■ **Exercise aim**: Copy every line of the material below, multiplying each click coordinate by 2 and rounding to whole numbers, with halves rounded up. Keep all other figures, such as widths and heights, unchanged, and leave out the pictures.

■ **Task data**:
— start —

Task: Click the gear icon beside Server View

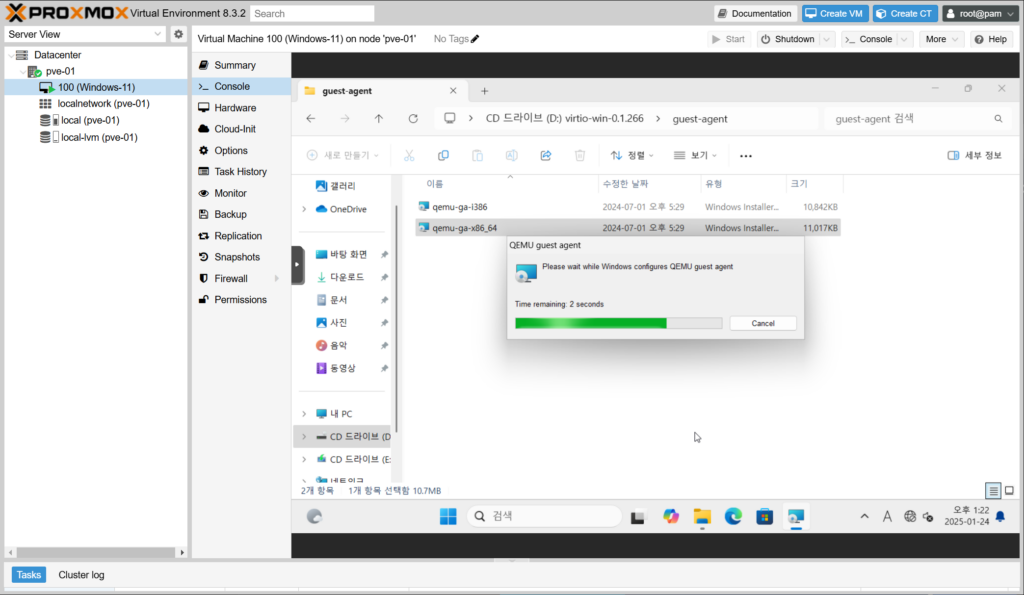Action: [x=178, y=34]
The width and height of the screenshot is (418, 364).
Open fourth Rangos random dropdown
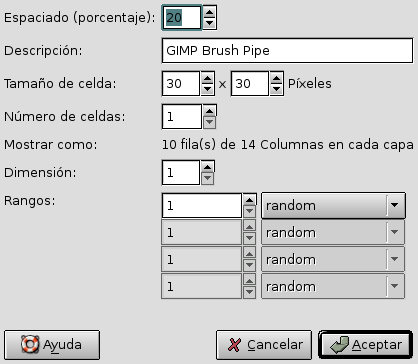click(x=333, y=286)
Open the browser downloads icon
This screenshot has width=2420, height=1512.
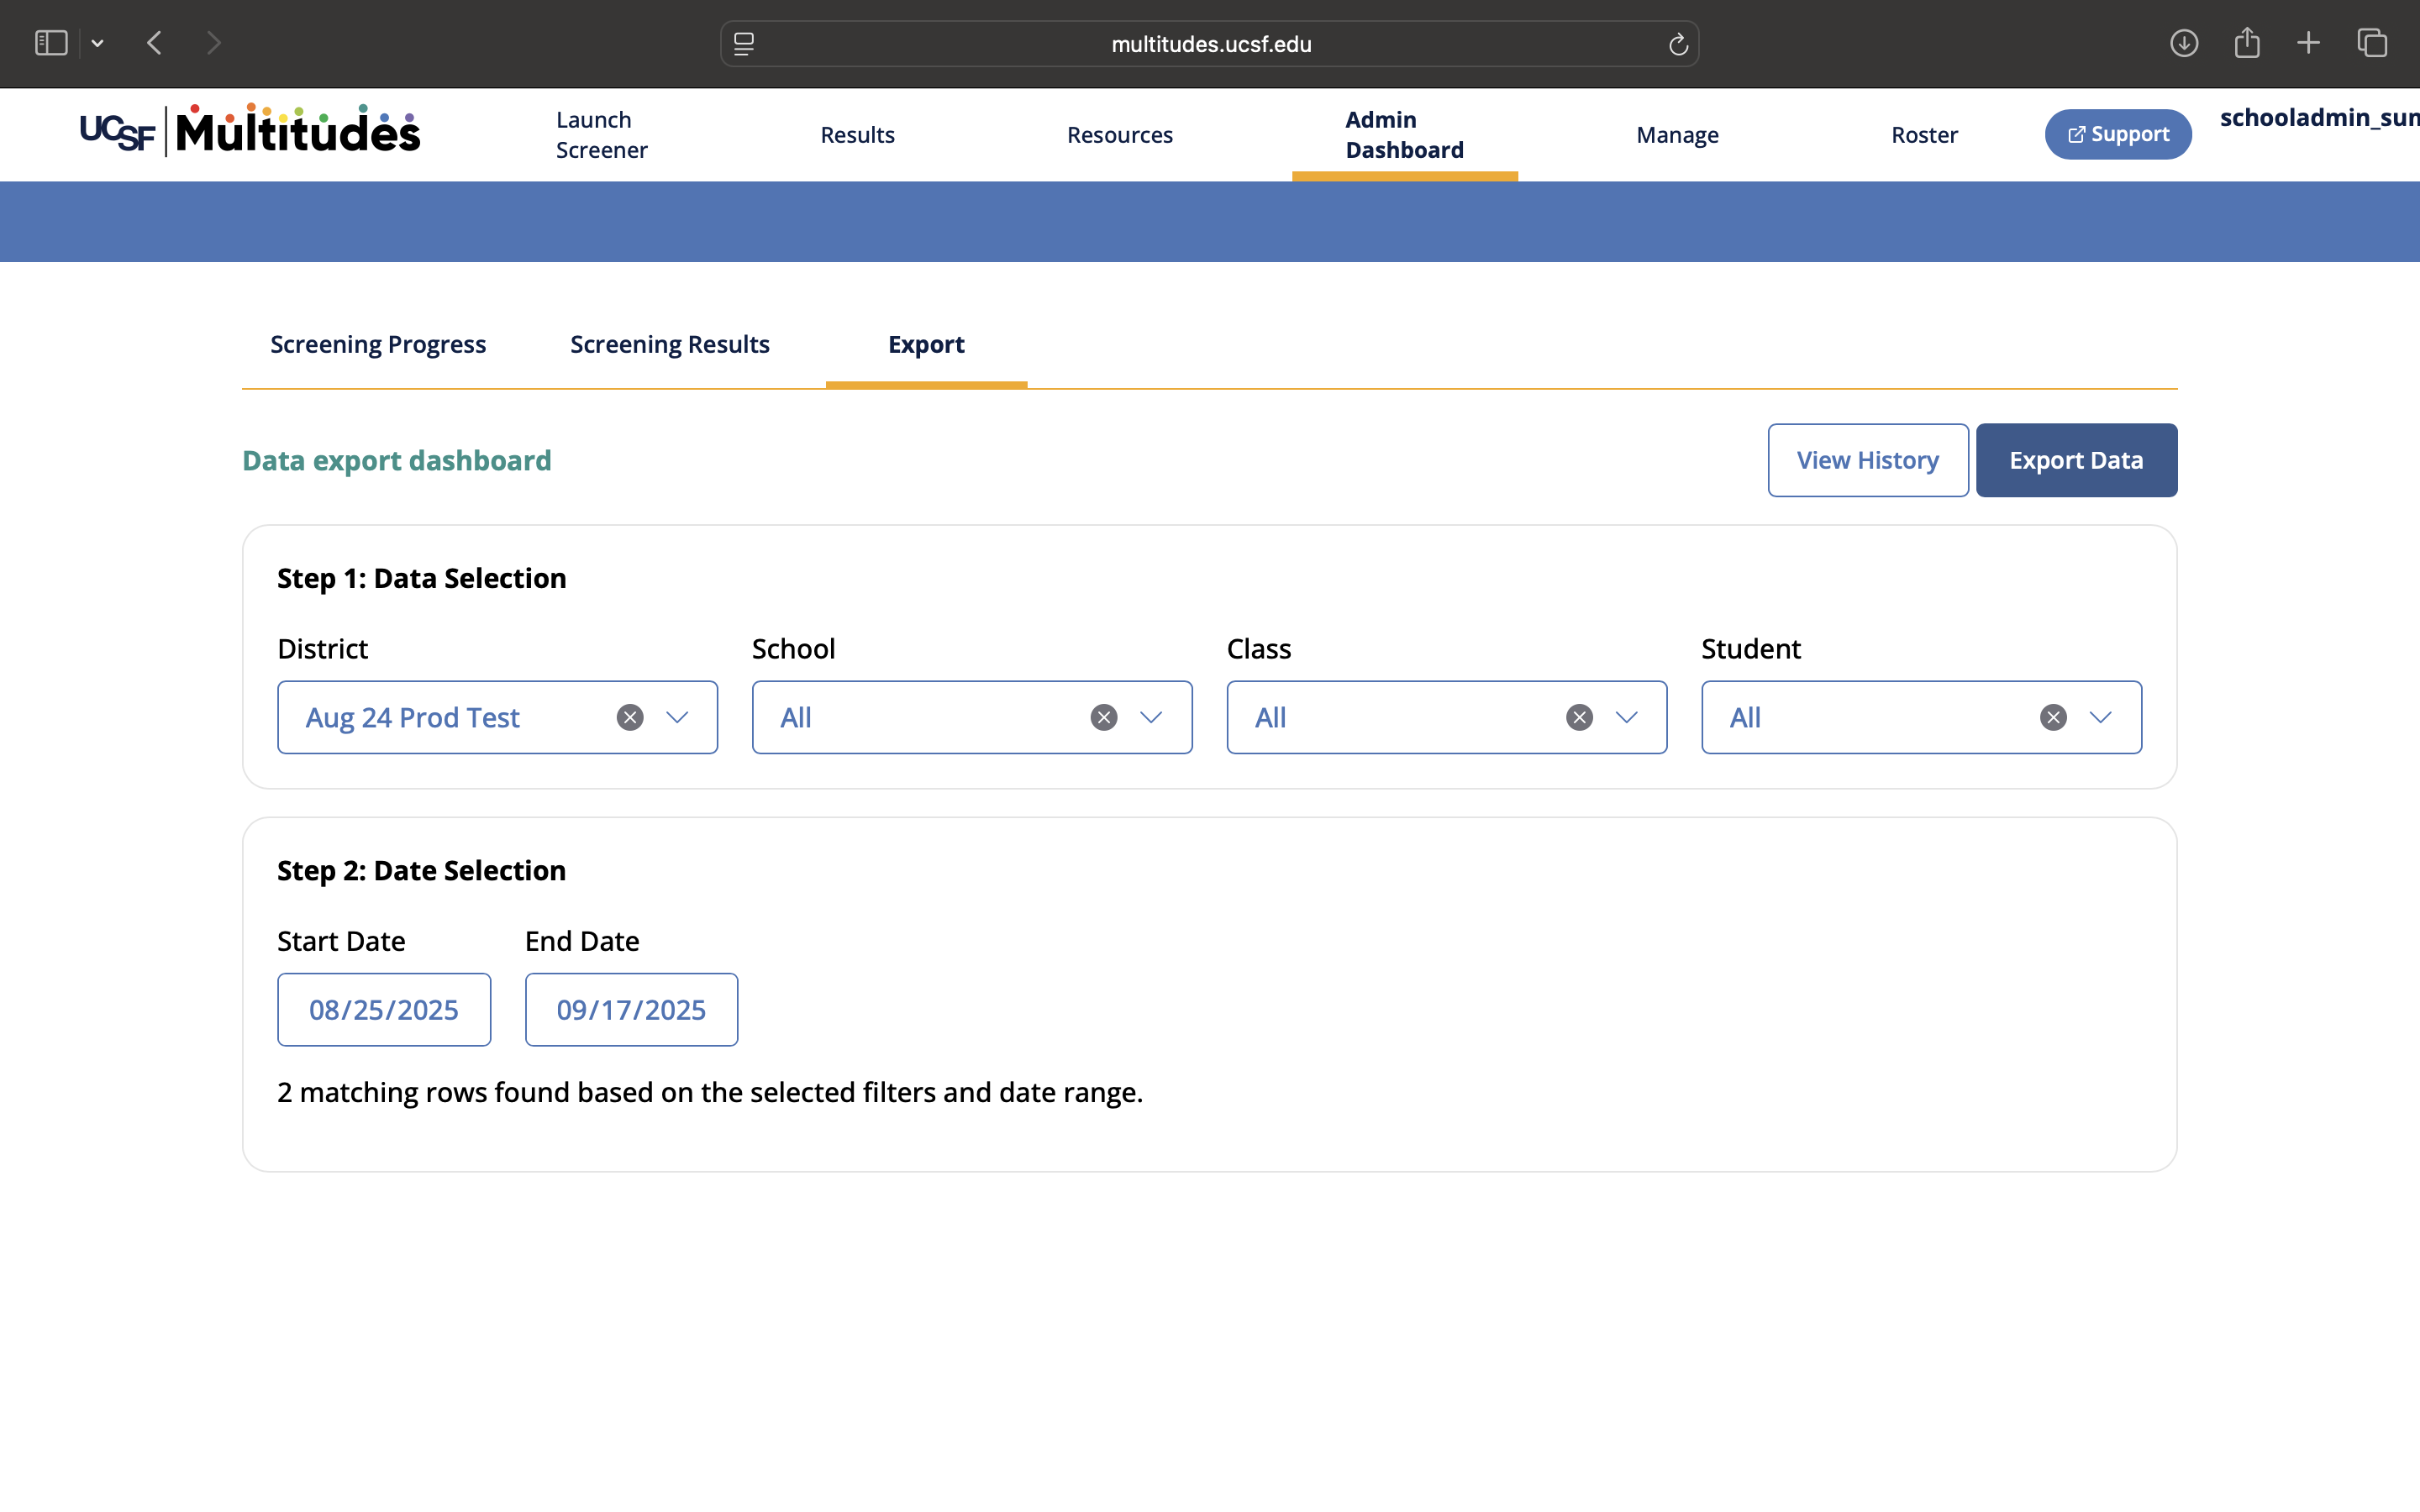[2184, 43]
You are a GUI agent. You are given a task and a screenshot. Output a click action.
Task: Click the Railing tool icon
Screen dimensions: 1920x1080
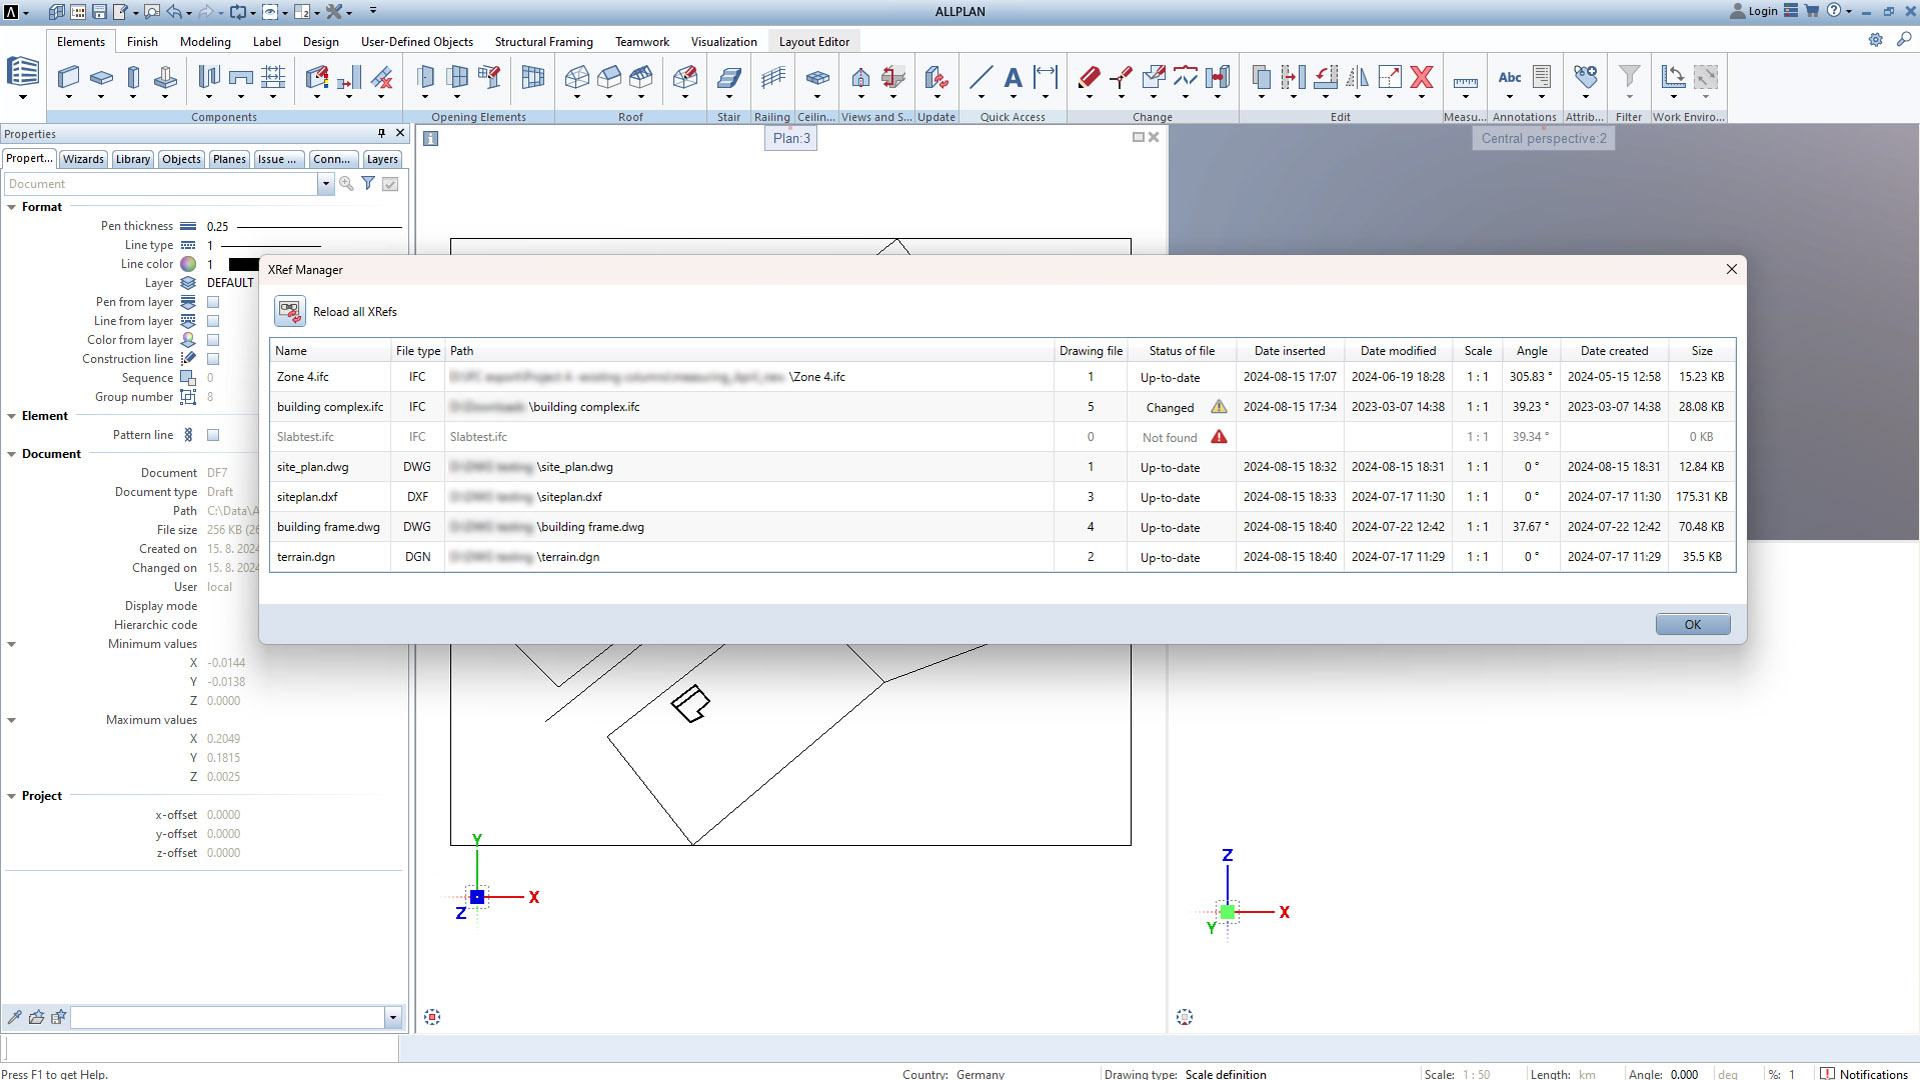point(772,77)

— end —

■ **Reply**:
Task: Click the gear icon beside Server View

Action: [x=356, y=68]
The width and height of the screenshot is (418, 364).
Open fourth Rangos random dropdown
click(x=666, y=572)
Open the browser downloads icon
This screenshot has width=2420, height=1512.
[4368, 86]
You are a GUI agent. You are given a task and a screenshot. Output a click action.
Task: Click the Railing tool icon
Screen dimensions: 1920x1080
point(1544,154)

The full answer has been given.